▸ ТЕКСТ СТРАНИЦЫ
┌──
Что же должен делать интерпретатор? Как объясняет Гадамер в «Истине и методе», ключ к этой загадке лежит в философии искусства. (Нужно ли говорить, что эстетика Гадамера хайдеггеровская? Эссе последнего «Происхождение произведения искусства» содержит основы более развернутого трактата Гадамера.) Тот, кто хочет понять произведение искусства, не должен пытаться свести его к ряду квазиматематических аксиом. Вместо этого нужно понять художественный объект в его бытии. Созерцая произведение, человек фактически сливается с ним. Однако результатом успешного акта прозрения не является понимание произведения таким, каким оно есть само по себе. Прозрение означает, что собственная перспектива сливается с контекстом произведения. Теперь у нас есть новая интерпретация, в которой соответствующие контексты произведения и его интерпретатора не могут быть разделены. Разделить их не только нежелательно, но и невозможно.
Точно такой же процесс «слияния горизонтов» происходит при интерпретации текста. Подобно английскому философу Р. Г. Коллингвуду, который в своей «Автобиографии» утверждал, что высказывания имеют смысл, только если мы видим, на какой вопрос они призваны ответить, Гадамер считает, что интерпретировать текст можно, только вступив с ним в диалог. Процесс вопросов и ответов, с помощью которого мы пытаемся пройти герменевтический круг, не может быть постигнут иначе, чем через инсайт. Само название книги «Истина и метод» говорит о его убежденности в том, что истина не может быть ограничена рамками формализованных методов.
└──
▸ ФРАГМЕНТ ДАННЫХ
┌──
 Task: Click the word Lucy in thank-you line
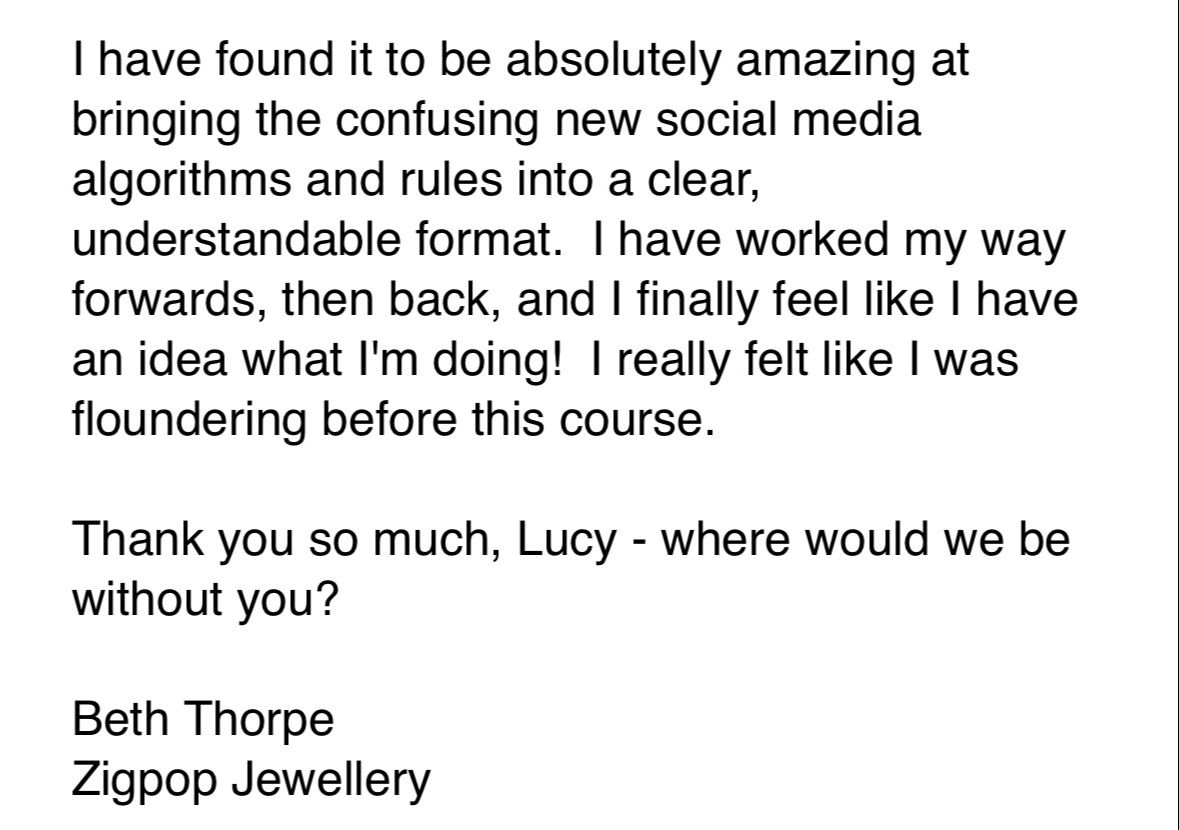tap(567, 540)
└──
▸ ЗАДАНИЯ
**a)** Определите, соответствуют ли тексту о Гадамере следующие утверждения, и подтвердите каждый ответ («да» или «нет») точной цитатой: (i) ключ к загадке интерпретации Гадамер раскрывает в «Истине и методе»; (ii) результатом прозрения оказывается понимание произведения таким, каким оно есть само по себе; (iii) мысль о смысле высказываний Коллингвуд изложил в «Автобиографии».
**b)** Продублируйте без изменений отрывок текста о Гадамере от слов «Точно такой же» до слов «рамками формализованных методов.» включительно.
**c)** Перечислите все названия произведений, которые упомянуты в тексте о Гадамере, по одному разу каждое.
Данные никак не связаны с текстом.

▸ ОТВЕТЫ
**a)**
(i) Да: «Как объясняет Гадамер в «Истине и методе», ключ к этой загадке лежит в философии искусства».
(ii) Нет: «Однако результатом успешного акта прозрения не является понимание произведения таким, каким оно есть само по себе».
(iii) Да: «который в своей «Автобиографии» утверждал, что высказывания имеют смысл, только если мы видим, на какой вопрос они призваны ответить».

**b)**
Точно такой же процесс «слияния горизонтов» происходит при интерпретации текста. Подобно английскому философу Р. Г. Коллингвуду, который в своей «Автобиографии» утверждал, что высказывания имеют смысл, только если мы видим, на какой вопрос они призваны ответить, Гадамер считает, что интерпретировать текст можно, только вступив с ним в диалог. Процесс вопросов и ответов, с помощью которого мы пытаемся пройти герменевтический круг, не может быть постигнут иначе, чем через инсайт. Само название книги «Истина и метод» говорит о его убежденности в том, что истина не может быть ограничена рамками формализованных методов.

**c)** «Истина и метод»; «Происхождение произведения искусства»; «Автобиография».